Small combo Western swing, honky-tonk shuffles mixed with a smart taste of rockabilly courtesy of Ethyl & the Regulars provides definitive, danceable proof that sawdust-on-the-floor style country music ain't dead yet.
The 16-song set boasts a dozen original tunes written in the mid-'50s country style including the snappy Long Gone, Long Forgotten, twangy Let's Pretend, and waltz-tempo'd lament, The Waitress Song. Flexible within their chosen genre, the quintet brings in fiddler Jean Balhorn to fashion authentic swing on Big As Texas and the humorous talking hillbilly blues of Trouble. Blessed with clever in-group songsmiths, their fresh material actually outshines revved up renditions of such standards as Knee Deep in the Blues and Cash on the Barrelhead.

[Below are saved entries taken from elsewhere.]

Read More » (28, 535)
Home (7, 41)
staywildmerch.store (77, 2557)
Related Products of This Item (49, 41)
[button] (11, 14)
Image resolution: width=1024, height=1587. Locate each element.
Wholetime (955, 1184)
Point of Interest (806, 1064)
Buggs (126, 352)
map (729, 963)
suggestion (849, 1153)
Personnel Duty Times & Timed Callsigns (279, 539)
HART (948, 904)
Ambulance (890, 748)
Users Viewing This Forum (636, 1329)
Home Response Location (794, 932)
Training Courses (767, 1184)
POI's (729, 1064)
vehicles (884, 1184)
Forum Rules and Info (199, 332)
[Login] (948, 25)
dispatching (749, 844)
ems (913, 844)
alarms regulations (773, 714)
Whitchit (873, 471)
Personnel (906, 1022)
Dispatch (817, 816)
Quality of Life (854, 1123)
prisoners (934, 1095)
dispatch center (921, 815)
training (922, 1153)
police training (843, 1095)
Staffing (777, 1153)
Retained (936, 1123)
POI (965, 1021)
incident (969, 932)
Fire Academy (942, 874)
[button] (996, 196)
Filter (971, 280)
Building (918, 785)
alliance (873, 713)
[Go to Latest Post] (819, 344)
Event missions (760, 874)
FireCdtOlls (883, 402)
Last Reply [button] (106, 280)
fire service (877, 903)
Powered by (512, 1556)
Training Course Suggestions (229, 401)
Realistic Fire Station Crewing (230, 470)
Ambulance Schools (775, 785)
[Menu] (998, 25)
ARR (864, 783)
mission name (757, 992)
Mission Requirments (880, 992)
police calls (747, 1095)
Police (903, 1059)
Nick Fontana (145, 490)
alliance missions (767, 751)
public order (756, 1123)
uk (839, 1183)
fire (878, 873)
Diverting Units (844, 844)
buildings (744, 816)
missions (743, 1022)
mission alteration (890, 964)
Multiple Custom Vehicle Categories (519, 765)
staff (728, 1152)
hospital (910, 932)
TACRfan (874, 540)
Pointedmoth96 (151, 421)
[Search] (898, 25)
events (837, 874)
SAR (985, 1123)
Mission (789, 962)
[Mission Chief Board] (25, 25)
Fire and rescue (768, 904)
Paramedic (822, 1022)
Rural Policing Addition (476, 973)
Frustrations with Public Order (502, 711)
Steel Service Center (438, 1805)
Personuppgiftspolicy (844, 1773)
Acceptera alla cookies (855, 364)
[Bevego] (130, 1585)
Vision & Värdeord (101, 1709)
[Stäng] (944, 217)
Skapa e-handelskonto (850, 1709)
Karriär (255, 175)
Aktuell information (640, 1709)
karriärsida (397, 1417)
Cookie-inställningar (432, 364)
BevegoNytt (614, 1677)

Moreover, the Regulars have much to offer instrumentally. Tim Whitlock's beautiful pedal steel work plays fluidly off Hank Hays's Bakersfield-drenched electric guitar, while Donnie Jerome's upright bass keeps the proceedings firmly in the barn dance groove. Since nobody named Ethyl is actually in the group, the vocals switch back and forth between guitarist/producer Hays and Jeff Yeary. Relying mainly on down home zeal, neither demonstrates much range.
However, this unpretentious outfit never pretends to be more than what they are - a tight, completely entertaining bar band reveling in their deftly executed retro sounds.